> _What you should do_:
Please repeat the material from the line containing "You are a computer-use agent. 1200x1000" through the line containing "coord(136,56)", keeping both of those lines and leaving out the pictures.

> _Dataset records_:
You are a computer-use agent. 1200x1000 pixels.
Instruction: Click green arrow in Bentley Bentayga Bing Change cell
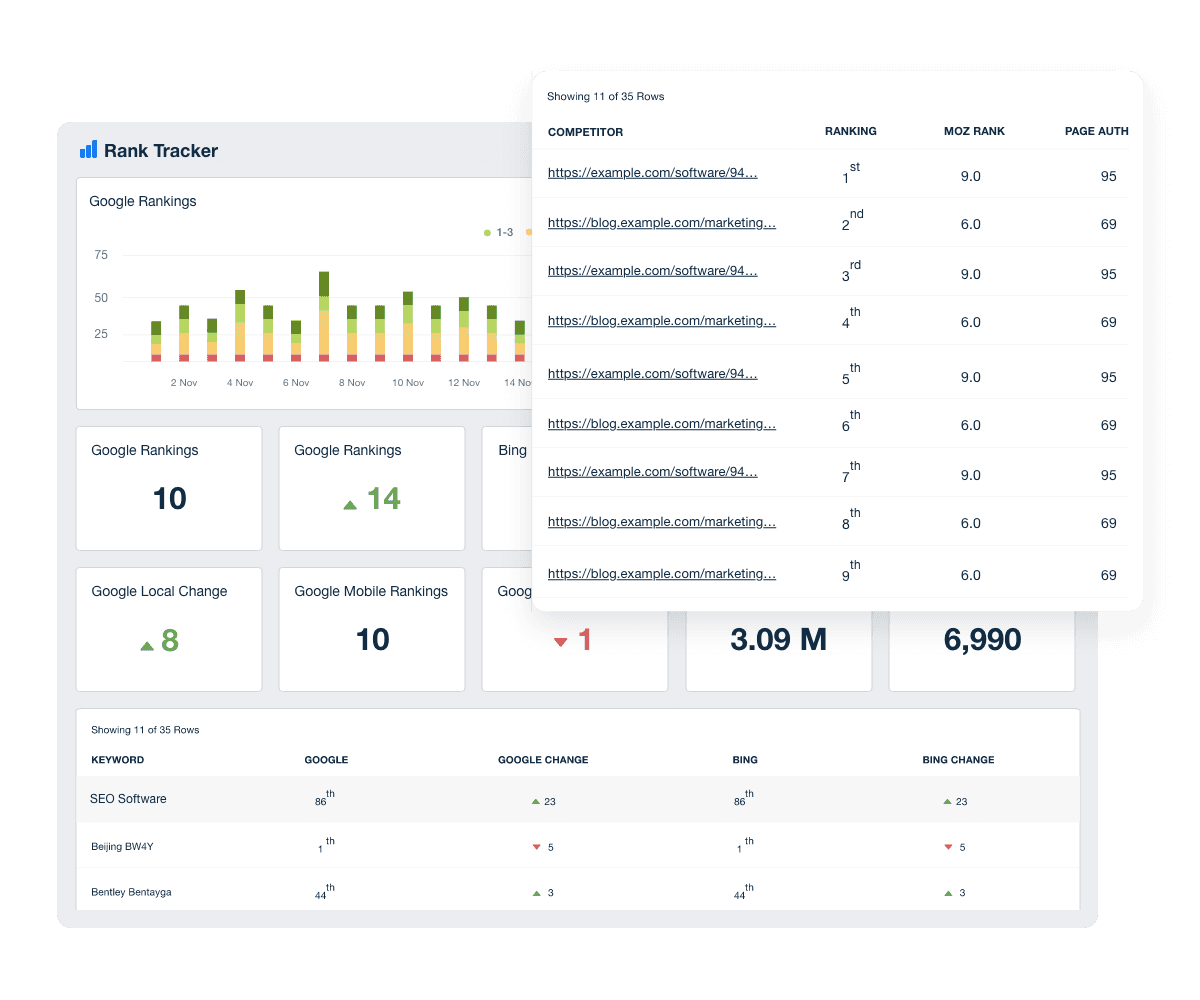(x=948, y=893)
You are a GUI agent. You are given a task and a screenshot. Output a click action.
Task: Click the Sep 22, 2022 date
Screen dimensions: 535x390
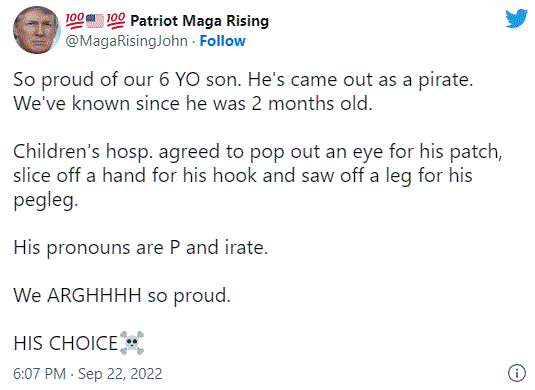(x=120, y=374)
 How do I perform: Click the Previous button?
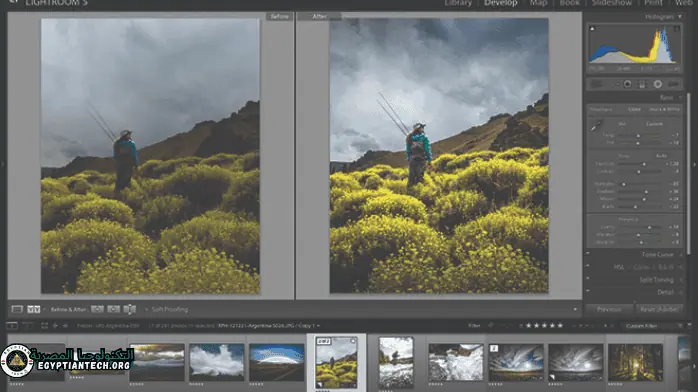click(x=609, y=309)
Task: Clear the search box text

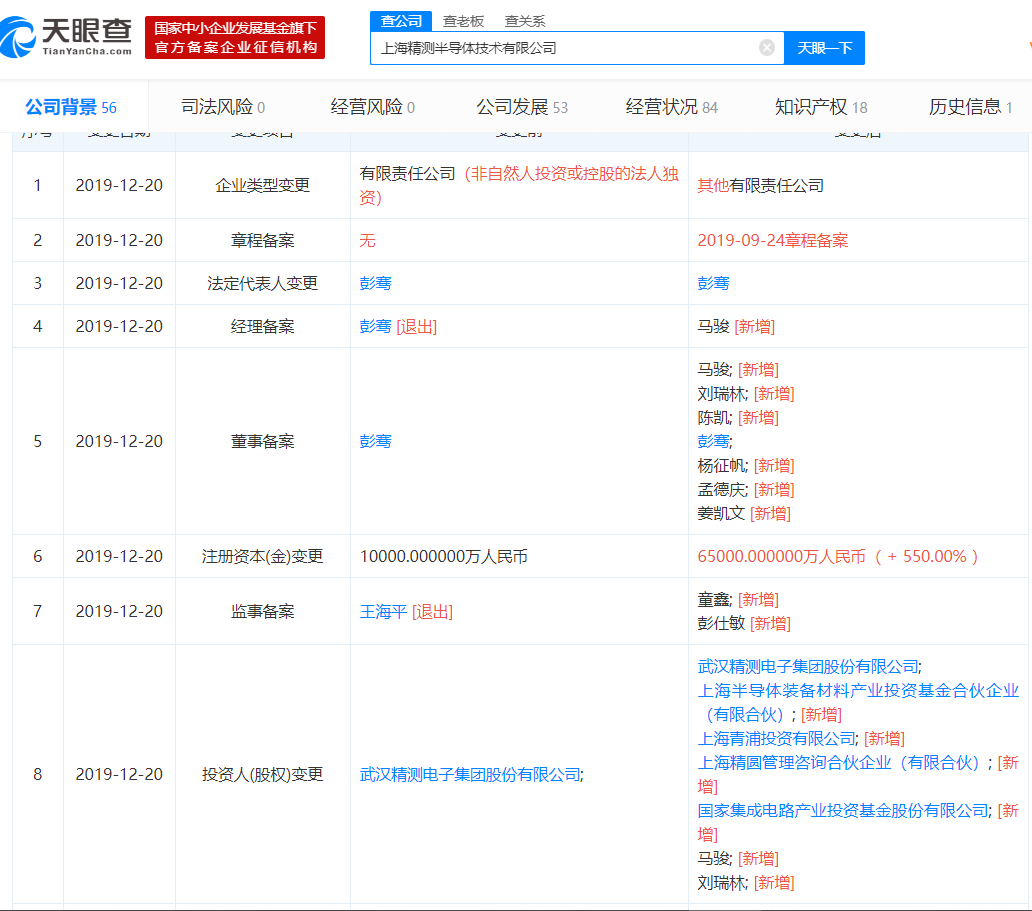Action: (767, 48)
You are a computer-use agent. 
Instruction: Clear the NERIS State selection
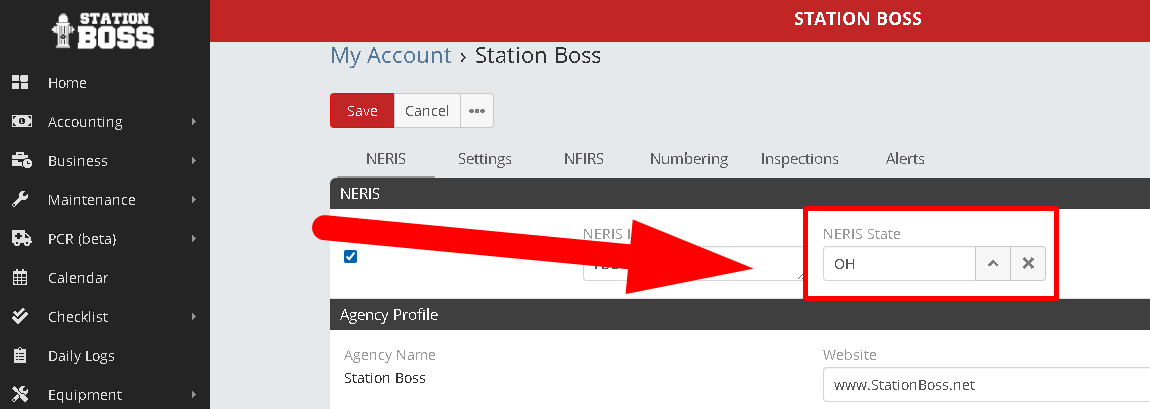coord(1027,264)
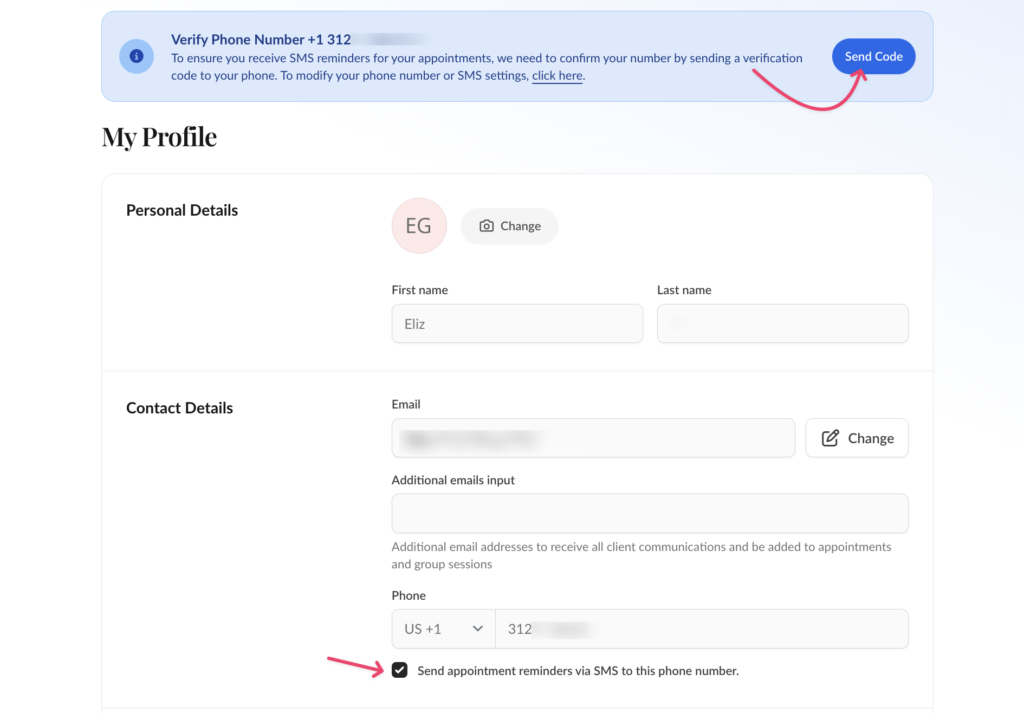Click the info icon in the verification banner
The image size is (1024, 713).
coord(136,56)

--

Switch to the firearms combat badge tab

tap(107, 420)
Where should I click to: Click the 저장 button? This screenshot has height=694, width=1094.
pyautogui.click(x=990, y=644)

> _Right answer_:
You are a computer-use agent. 1200x1000 pixels.
Instruction: Click green arrow in Bentley Bentayga Bing Change cell
(x=948, y=893)
You are a GUI agent. You are given a task and a screenshot. Output a click action.
Task: Click the Sep 22, 2022 date
Screen dimensions: 535x390
(x=120, y=374)
 How do I perform: Click the Previous button?
click(x=609, y=309)
Task: Clear the search box text

Action: (767, 48)
You are a computer-use agent. 
Instruction: Clear the NERIS State selection
coord(1027,264)
Click the info icon in the verification banner
The image size is (1024, 713).
coord(136,56)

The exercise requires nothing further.